Волнения сильно подействовали и на Париж. Голод быстро увеличил по всей Франции число бродяг. Большинство из них шли в столицу, где возможностей найти пропитание было больше. По выражению Тэна: «самые бедные и отчаянные нач[али] буквально кочевать. Вокруг столицы образуются шайки бродяг, как в странах, где человеческое общество не существует еще или уже перестало существовать… Все это носится вокруг Парижа и втягивается в него как в сточную канаву. Туда попадают несчастные вместе со злодеями… В последние дни апреля [1789] чиновники у застав отмечают появление "устрашающего числа плохо одетых людей с ужасными лицами"… Откуда‑то появилось много чужого народа из разных местностей, большею частью оборванцев с большими палками.
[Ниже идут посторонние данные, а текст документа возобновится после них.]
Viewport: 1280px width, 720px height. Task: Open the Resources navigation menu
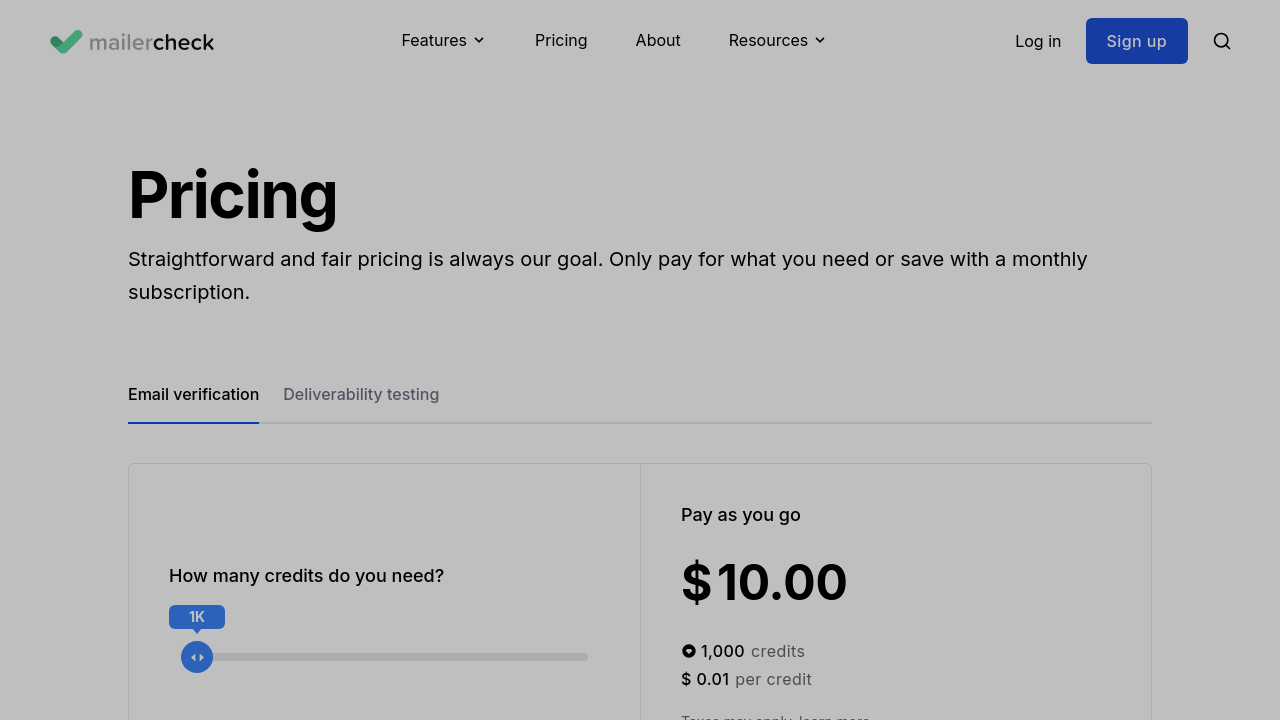click(x=768, y=40)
Один вид их дает представление о том, чего надо ожидать… Вы уже заранее можете себе представить, с какой яростью набросятся они на преграду, которая будет им указана». Между тем, в Париже и так насчитывалось 120 тысяч бедняков. Чтобы помочь им, правительство уже устроило «национальные мастерские», где 12 тысяч человек кое-как содержали взамен совершенно бесполезной работы. В августе 1788 года, после увольнения министров Бриэння и Ламуаньона, парижская толпа устроила такой бунт, какого не было уже целое столетие.
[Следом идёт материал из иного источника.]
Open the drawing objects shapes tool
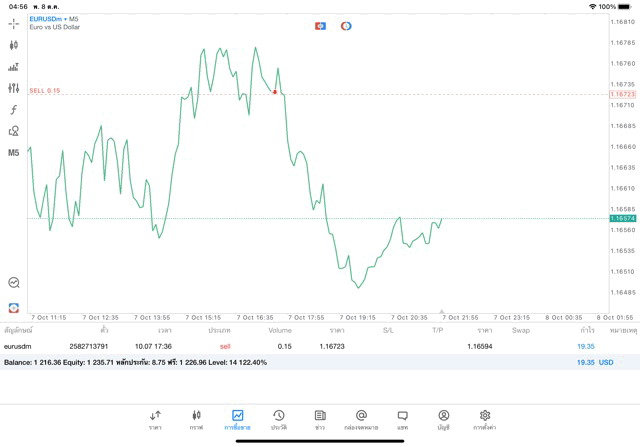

В конце апреля прошли выборы депутатов в генеральные штаты от Парижа. Но избирательные собрания столицы не закрыли свою работу и по завершении выборов – на том основании, что народу надо наблюдать за своими уполномоченными и поддерживать свои права. Таким образом, в Париже было создано самочинное самоуправление, которое противопоставило себя законным властям и сыграло сильнейшую роль в последующем ходе революции. 25 апреля в столице распространился слух, что фабрикант Ревельон в одном из избирательных собраний сказал, что «женатый рабочий с детьми может прожить на пятнадцать су в день» (сумма очень незначительная). Это ложное известие распространили, скорее всего, конкуренты Ревельона, который платил самому младшему из своих рабочих не 15, а 25 су в день, давал работу триста пятидесяти человекам, прошлой зимой, во время остановки работ, не рассчитал ни одного рабочего и все время платил им обычное жалование. Ревельон, добродетельный, почтенный, всеми уважаемый человек, и сам ранее был простым рабочим, а потом получил медаль за технические усовершенствования и открыл собственное производство. Однако возбуждённая парижская толпа не интересовалась этими подробностями. 28 апреля собравшиеся шайки с дубинами ворвались в дом Ревельона и разгромили его дотла. Разбойники вскрывала бочки с ликерами в подвале дома и пили там даже лак из бутылок, от чего многие умерли в конвульсиях. Против бесчинствовавшего двое суток сброда, наконец, были высланы войска, которые под градом бросаемых в них черепиц и камней стали стрелять, убили более 200 человек, ранили 300, применяли даже артиллерию. В этом погроме голодные и разбойники составили одно целое, «и отныне нищета, порок и общественное мнение соединяются, чтобы составить всегда готовую на мятеж группу, которая по знаку агитаторов бросится туда, куда они ее направят».

Эта полыхнувшая по всей Франции новая жакерия и придала созванным в начале мая 1789 генеральным штатам смелости в оппозиции правительству.